3.14.2017

Priscilla Pack Rat has LAUNCHED!



Wooohooo! Priscilla Pack Rat released this week! 

You can find out more on the Magination site... please consider supporting your local bookstore by asking for Priscilla (or Woolfred!) - any bookstore can easily order if they don't have it in stock! 



Alternatively, Amazon also carries both titles ;) 

Please note - Priscilla, unlike Woolfred, is not a book about food intolerance. In fact - no food is even mentioned. As such, the book is completely gluten free ;)


3.03.2017

Woolfred out in the World...

It's been a VERY long time since I posted on this blog... I've been knee deep in a new kids book project (more soon!). 

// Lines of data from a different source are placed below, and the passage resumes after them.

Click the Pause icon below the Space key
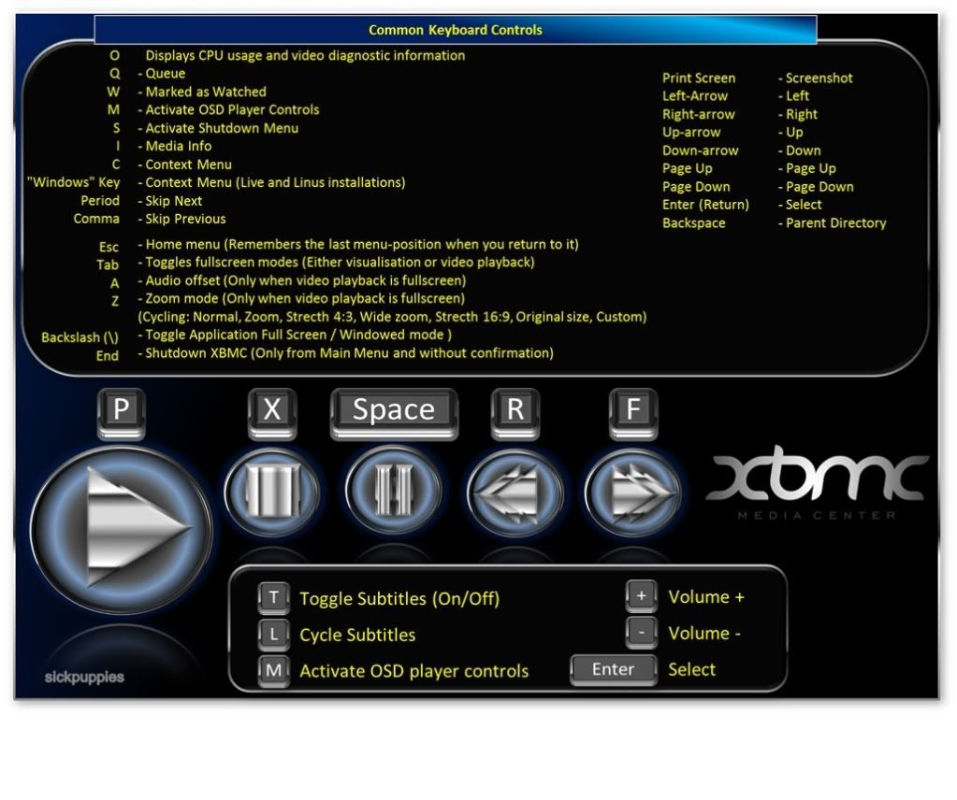pyautogui.click(x=393, y=489)
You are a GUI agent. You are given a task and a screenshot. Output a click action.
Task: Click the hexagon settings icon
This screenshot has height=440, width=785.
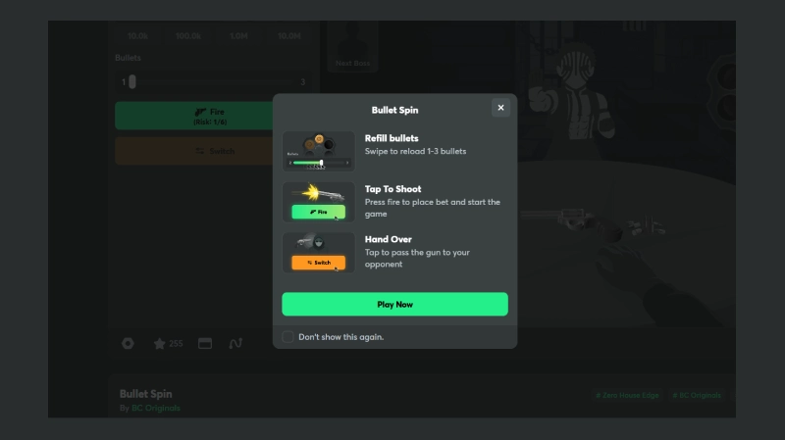tap(128, 344)
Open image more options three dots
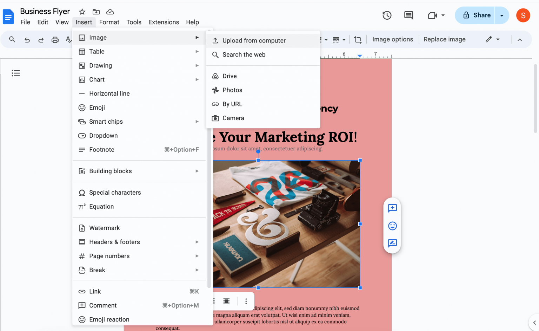This screenshot has height=331, width=539. click(246, 301)
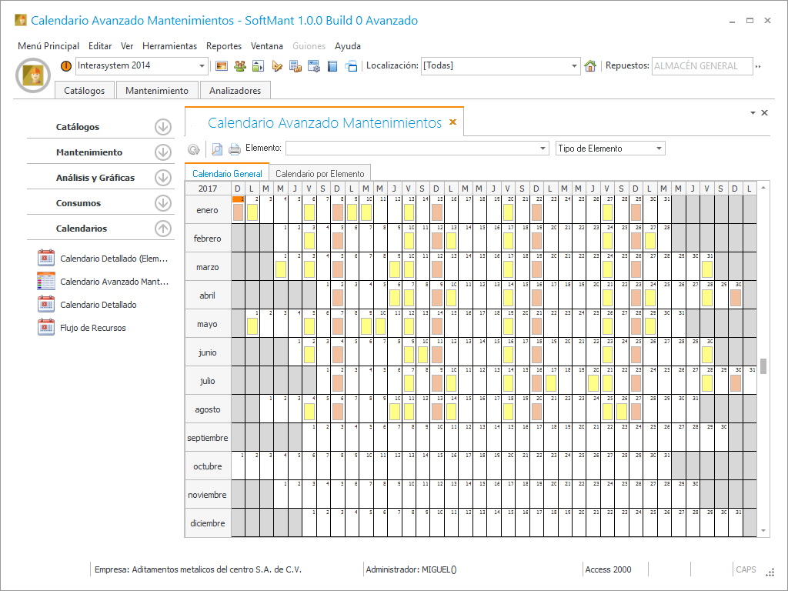
Task: Open Calendario Detallado in the sidebar
Action: (99, 305)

Today, I wanted to share a round up of reviews that Woolfred has received - in part to put a couple of my faves in one place, and in part to boost me up in the week leading up to a new book launch (which can be exhilarating - but also a bit scary!). This has been such a rewarding experience - I've been honoured to touch the lives of many children in the last couple of years with this little story. 

Detail from Woolfred Cannot Eat Dandelions


Portland Book Review
5 Stars! Childhood Allergies Have a Hero
In recent years, the number of childhood allergies has become an increasing alert for parents, teachers, schools, and anyone working in childcare. Teachers have to be more aware of what is in their classroom, and parents fear what their child could consume when they are out of eyesight. Woolfred Cannot Eat Dandelions is the perfect book to put  into perspective that everyone has issues with something, whether it’s a food allergy or sensitivity.
This book hits home with an issue not everyone deals with personally, but everyone knows someone who is affected. Claudine Crangle has done a wonderful job of stating a grown up issue in a manner that is easy for a child to understand. A cute story, with simple language and examples of the desire to “throw caution to the wind” and eat whatever you want no matter how it makes you feel, this book belongs in the hands of every parent of a child with an allergy, every doctor’s office, every school nurse, and teacher’s classroom.
Midwest Book Review

"Woolfred Cannot Eat Dandelions" is a story to help children understand food intolerance, and learning to accept and live with it. The gentle limited palette illustrations in shades of gray, yellow, green, and white, present a young sheep's experience testing the limits of a dandelion intolerance. Because Woolfred loves dandelions so much, at first he cannot accept that whenever he eats them, he gets very sick in his tummy. But after trying several different ways to eat them with the same, tummy-gurgling results, Woolfred learns to accept his dandelion intolerance, and ventures out to enjoy as many other life experiences as he can while honoring this limitation. A handy Note to Parents and Caregivers give additional suggestions for ways to help children cope with food intolerances.


Booklist Review

Here's a slightly disguised episode designed for sharing with children who have food intolerances (as opposed to allergies). All the other sheep eat dandelions. Woolfred can't . . . but they look so good and (as it turns out) taste so good, too. And when Woolfred rebelliously chows down on a clump, his belly inevitably swells with a Gwaaaaglewaaaglewush, down he falls, and out came the dandelions. What if he just eats the flowers? Or just the leaves? Same explosive result. Though Crangle declines to specify or show from which end of Woolfred the plants come out, repeated scenes of hooves dangling in the air on pages bedewed with yellow and green spatters adequately convey the idea. Woolfred at last just shakes himself off and rejoins his flock each member of which, as it turns out, has a similar quirk: Lana sneezes when she's near clover. Bert likes to scratch his bottom on the ground. A closing spread of advice from a psychologist for parents and caregivers adds definitions as well as techniques for support and discussion.